El padre Toto celebró una misa en el Ministerio de Cultura

22 de diciembre de 2014

El encuentro presidido por el sacerdote de la parroquia Virgen de los Milagros de Caacupé, contó con la actuación del Coro Nacional de Niños

El padre Lorenzo de Vedia, conocido como Toto, de la Parroquia Virgen de los Milagros de Caacupé, ubicada en la villa 21-24 de Barracas, presidió esta mañana una misa en la capilla del Ministerio de Cultura de la Nación en vísperas de la Navidad.

“No hay una sola cultura para Dios, sino que hay tantas culturas como expresiones culturales hay en todo el mundo”, manifestó el padre Todo en su homilía. “En la villa, tenemos el privilegio de ver cómo hay expresiones culturales muy hondas y cómo el Estado se hace presente asumiendo la cultura que nace del propio terreno”, agregó el párroco.

El encuentro, organizado por la Secretaría de Políticas Socioculturales, se inició con la intervención del Coro Nacional de Niños, dirigido por María Isabel Sanz.

El padre De Vedia también expresó la alegría de celebrar esta misa “poniendo en manos de Dios toda la obra del Ministerio de Cultura en los umbrales de la Navidad, que es cuando Dios se hace humano, se encarna, se hace cultura, ingresa en la historia humana y quiere acompañar la marcha de la humanidad”.

La celebración eucarística, de la que participó el subsecretario de Promoción de Derechos Culturales y Participación Popular, Emiliano Gareca, tuvo lugar en la antigua capilla bizantina del primer piso del edificio ubicado en Avenida Alvear 1690.

“Es muy importante para este Ministerio celebrar una misa con los curas de la villa 21-24 porque entendemos que la Iglesia es la que está presente junto a los pobres y la que debe transmitir, con el Estado, los valores de la igualdad y la inclusión social”, sostuvo Gareca.
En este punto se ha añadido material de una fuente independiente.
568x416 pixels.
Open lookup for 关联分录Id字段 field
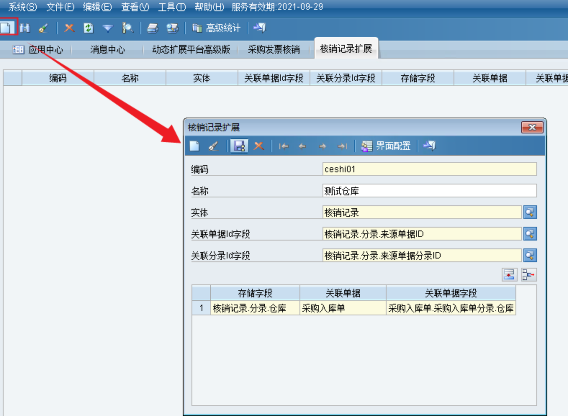[530, 256]
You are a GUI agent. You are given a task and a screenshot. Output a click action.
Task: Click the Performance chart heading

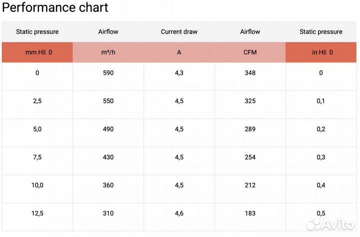56,8
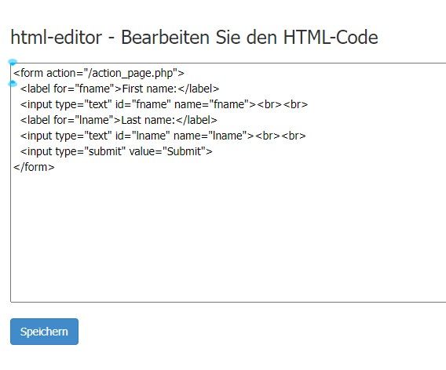Click on the "First name:" label text
Screen dimensions: 446x370
(x=149, y=89)
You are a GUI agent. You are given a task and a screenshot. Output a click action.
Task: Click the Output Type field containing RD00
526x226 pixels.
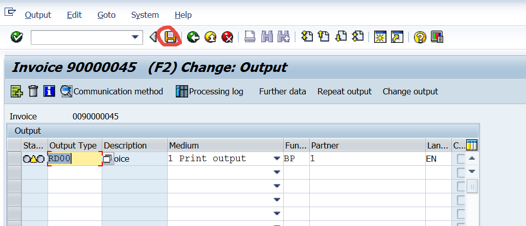(x=75, y=159)
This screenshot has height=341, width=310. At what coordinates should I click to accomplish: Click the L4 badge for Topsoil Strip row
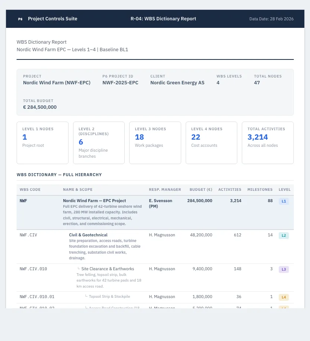pos(284,297)
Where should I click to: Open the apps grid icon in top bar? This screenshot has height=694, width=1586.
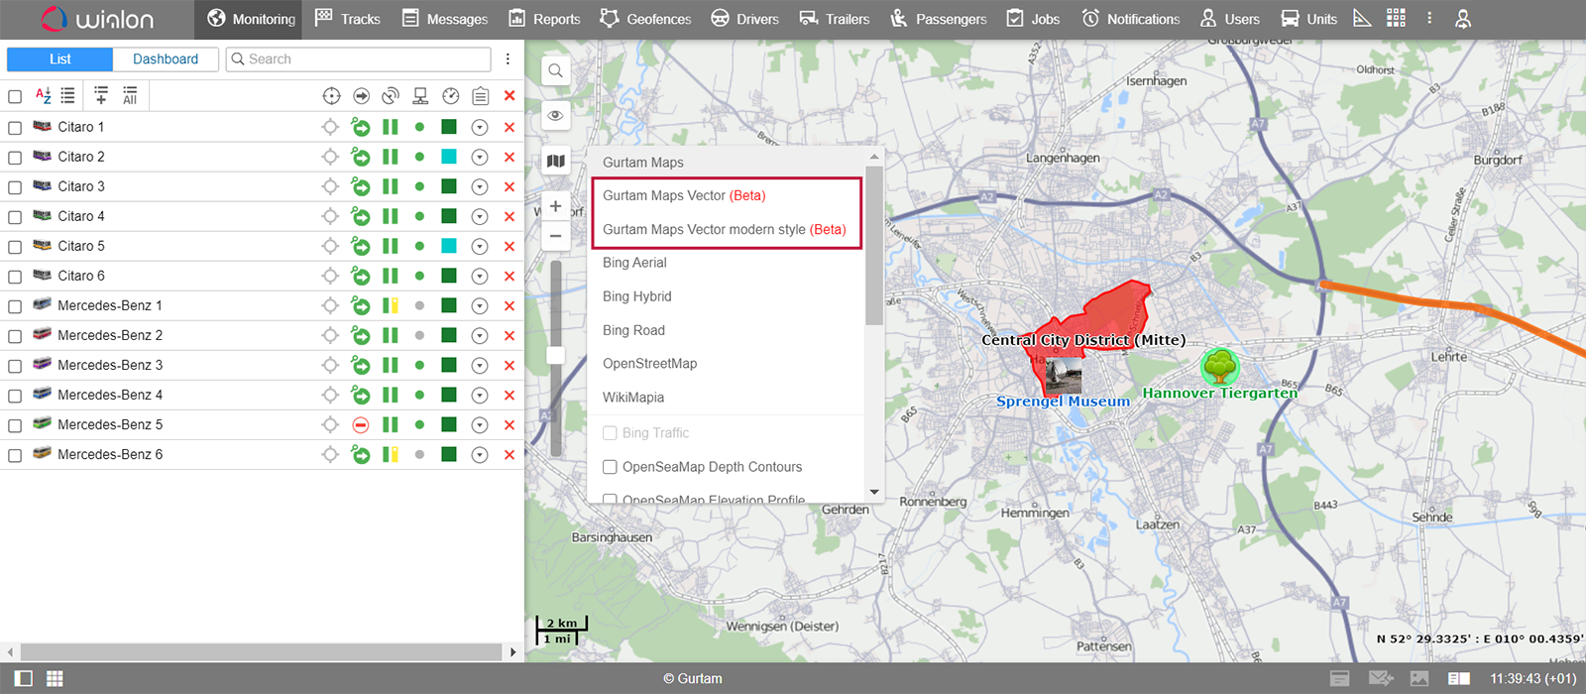click(1396, 18)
Para difundir la alegría que se vive en la Parroquia Nuestra Señora de los Milagros de Caacupé, la familia Vallejos ofrendó una intervención de canto-oración y un baile de chamamé.

La capilla del Ministerio de Cultura está dedicada a la Virgen María en su advocación de Nuestra Señora de la Merced, a quien el general Manuel Belgrano entregó en 1812 su bastón de mando luego de la victoria en la Batalla de Tucumán.